There is a significant association between persistent post-concussion symptoms (PPCS) and depression, according to a meta-analysis published online Dec. 27 in JAMA Network Open.
Maude Lambert, Ph.D., from the University of Ottawa in Ontario, Canada, and colleagues conducted a systematic review and meta-analysis to examine the association between depressive symptoms and PPCS in children, adolescents, and adults and to examine potential moderators of the association. PPCS was defined as physician-diagnosed or self-reported concussion, with symptoms lasting at least four weeks. Data were obtained from 18 studies with 9,101 participants.
All the studies were cohort studies; 13 included adult populations. There was a mean of 21.3 weeks since concussion. The researchers found that the random-effects meta-analysis identified a significant association between PPCS and depression symptoms (odds ratio, 4.56) after accounting for potential publication bias. No significant moderators were identified, possibly due to the small number of studies.

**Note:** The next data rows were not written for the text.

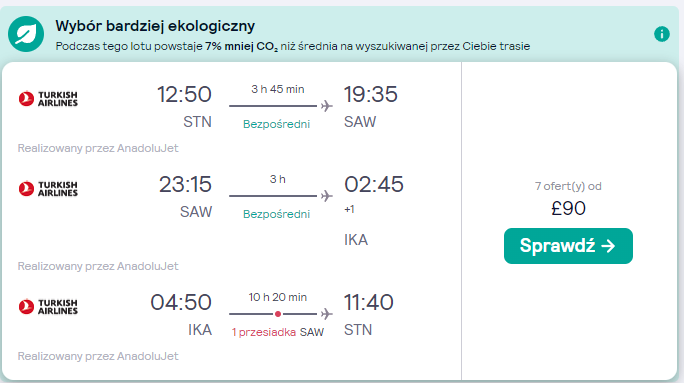684x383 pixels.
Task: Click the first 'Bezpośredni' label under 3 h 45 min
Action: [x=277, y=124]
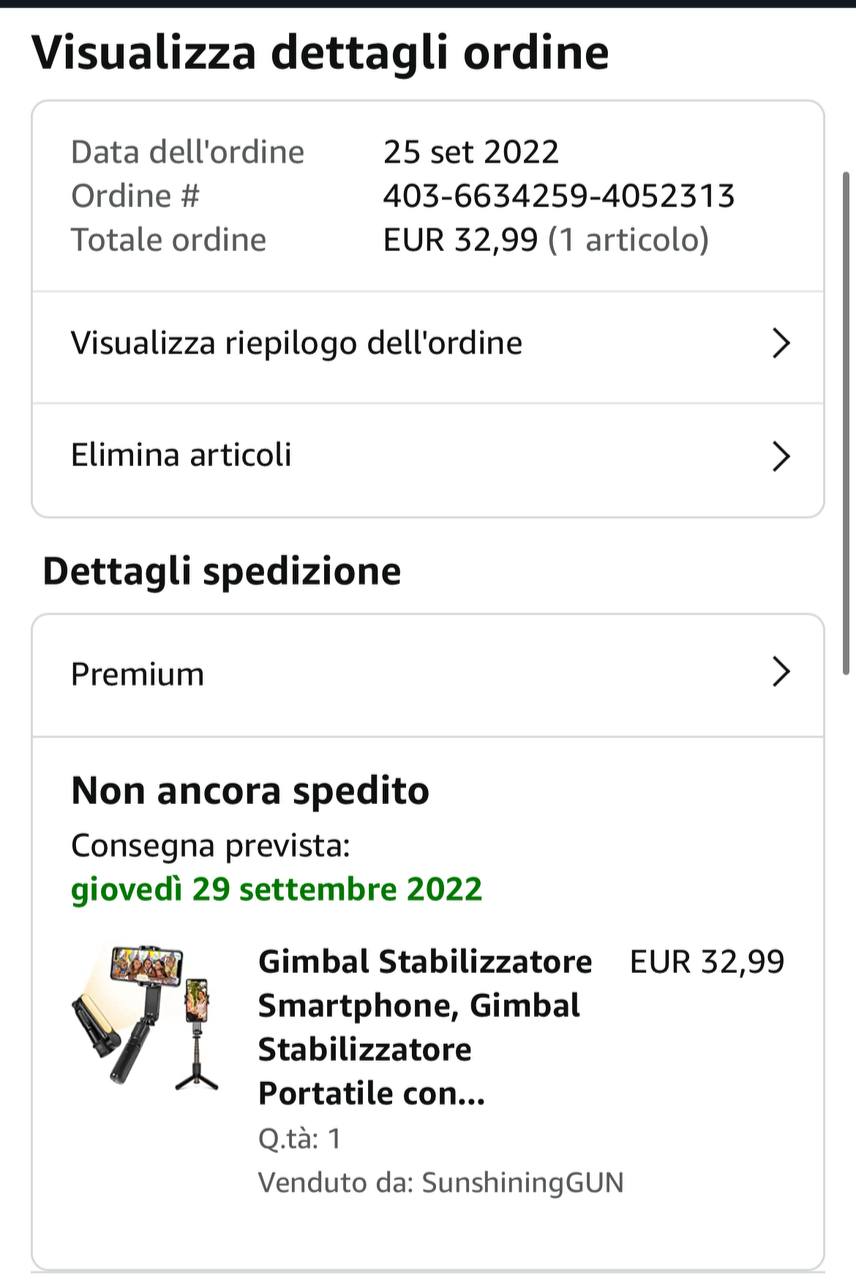856x1280 pixels.
Task: Expand the Premium shipping chevron
Action: pyautogui.click(x=782, y=673)

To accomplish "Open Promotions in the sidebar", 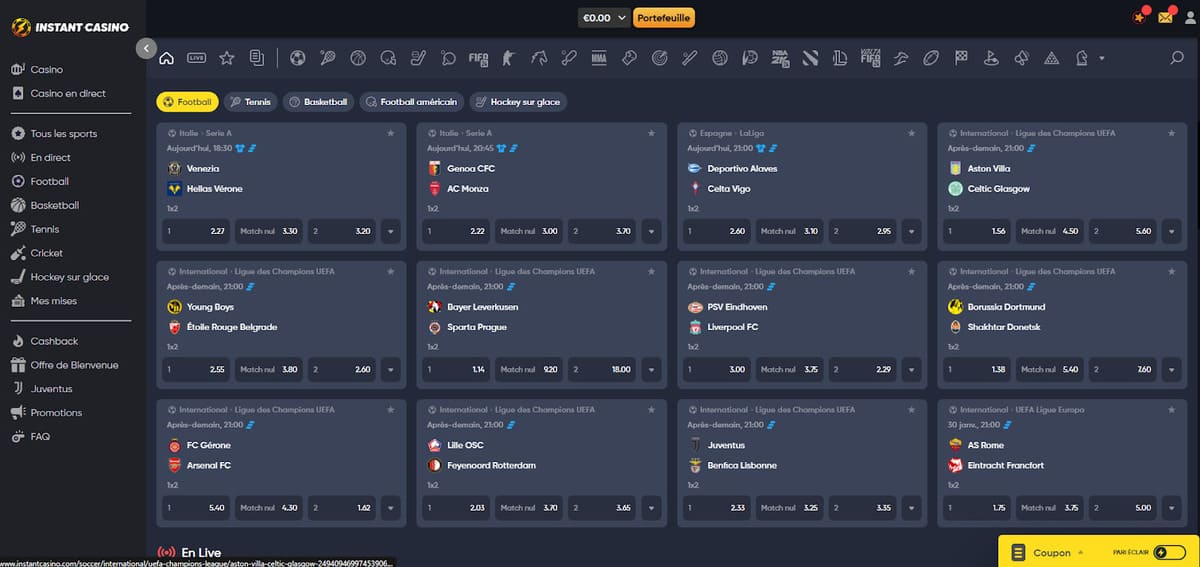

“Gaining further knowledge on PPCS and identifying target variables that improve long-term outcomes are critical to inform the development of optimal concussion care plans,” the authors write. “With the high annual prevalence rates, concussions must remain a priority in clinical research, and efforts to better understand, monitor, and mitigate their adverse long-term consequences are needed.”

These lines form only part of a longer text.